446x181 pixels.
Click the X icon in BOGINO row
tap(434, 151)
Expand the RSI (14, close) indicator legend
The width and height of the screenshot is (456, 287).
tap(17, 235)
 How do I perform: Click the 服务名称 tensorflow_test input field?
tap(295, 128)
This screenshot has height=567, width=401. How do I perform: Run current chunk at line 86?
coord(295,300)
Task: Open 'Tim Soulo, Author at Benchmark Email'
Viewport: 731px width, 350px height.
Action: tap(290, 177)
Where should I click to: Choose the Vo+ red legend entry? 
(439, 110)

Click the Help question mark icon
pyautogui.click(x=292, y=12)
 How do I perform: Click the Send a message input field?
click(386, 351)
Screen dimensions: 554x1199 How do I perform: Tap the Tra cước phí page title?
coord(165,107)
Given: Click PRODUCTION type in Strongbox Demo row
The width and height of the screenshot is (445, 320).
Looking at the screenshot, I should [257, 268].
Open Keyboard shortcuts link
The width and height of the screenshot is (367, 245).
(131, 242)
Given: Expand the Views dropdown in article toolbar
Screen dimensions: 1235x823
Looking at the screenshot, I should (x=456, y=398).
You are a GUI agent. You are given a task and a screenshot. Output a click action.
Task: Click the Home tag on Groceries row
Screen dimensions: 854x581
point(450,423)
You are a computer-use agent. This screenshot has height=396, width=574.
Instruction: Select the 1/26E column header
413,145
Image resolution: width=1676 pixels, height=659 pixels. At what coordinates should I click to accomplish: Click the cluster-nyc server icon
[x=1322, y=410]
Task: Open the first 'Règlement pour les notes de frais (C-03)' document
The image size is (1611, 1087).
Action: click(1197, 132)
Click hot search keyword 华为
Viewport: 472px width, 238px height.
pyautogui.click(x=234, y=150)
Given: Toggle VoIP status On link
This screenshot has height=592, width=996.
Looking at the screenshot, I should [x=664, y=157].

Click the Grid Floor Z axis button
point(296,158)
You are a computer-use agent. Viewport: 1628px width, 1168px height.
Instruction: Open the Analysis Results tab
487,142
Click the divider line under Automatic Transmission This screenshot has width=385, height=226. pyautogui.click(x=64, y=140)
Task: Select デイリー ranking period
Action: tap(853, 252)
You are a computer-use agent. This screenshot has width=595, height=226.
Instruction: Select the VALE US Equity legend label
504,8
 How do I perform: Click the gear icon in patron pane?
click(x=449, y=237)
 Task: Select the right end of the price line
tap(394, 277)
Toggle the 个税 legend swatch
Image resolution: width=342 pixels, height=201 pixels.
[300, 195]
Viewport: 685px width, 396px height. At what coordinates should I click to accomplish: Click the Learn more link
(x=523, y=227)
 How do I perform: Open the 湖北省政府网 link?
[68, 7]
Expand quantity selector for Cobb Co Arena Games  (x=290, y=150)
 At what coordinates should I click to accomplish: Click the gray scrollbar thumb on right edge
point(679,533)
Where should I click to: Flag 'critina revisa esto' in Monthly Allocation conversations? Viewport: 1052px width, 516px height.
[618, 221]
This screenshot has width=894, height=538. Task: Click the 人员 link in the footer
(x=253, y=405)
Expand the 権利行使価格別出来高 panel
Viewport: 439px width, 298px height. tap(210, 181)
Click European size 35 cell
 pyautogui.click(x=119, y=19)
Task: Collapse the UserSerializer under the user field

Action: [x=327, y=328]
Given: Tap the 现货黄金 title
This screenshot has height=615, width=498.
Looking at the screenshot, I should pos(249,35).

============

What the task requires: Lines above with the string "computer" need to be found and copied.

Completed task:
You are a computer-use agent. This screenshot has height=396, width=574.
You are a computer-use agent. Viewport: 1628px width, 1168px height.
You are a computer-use agent. This screenshot has width=595, height=226.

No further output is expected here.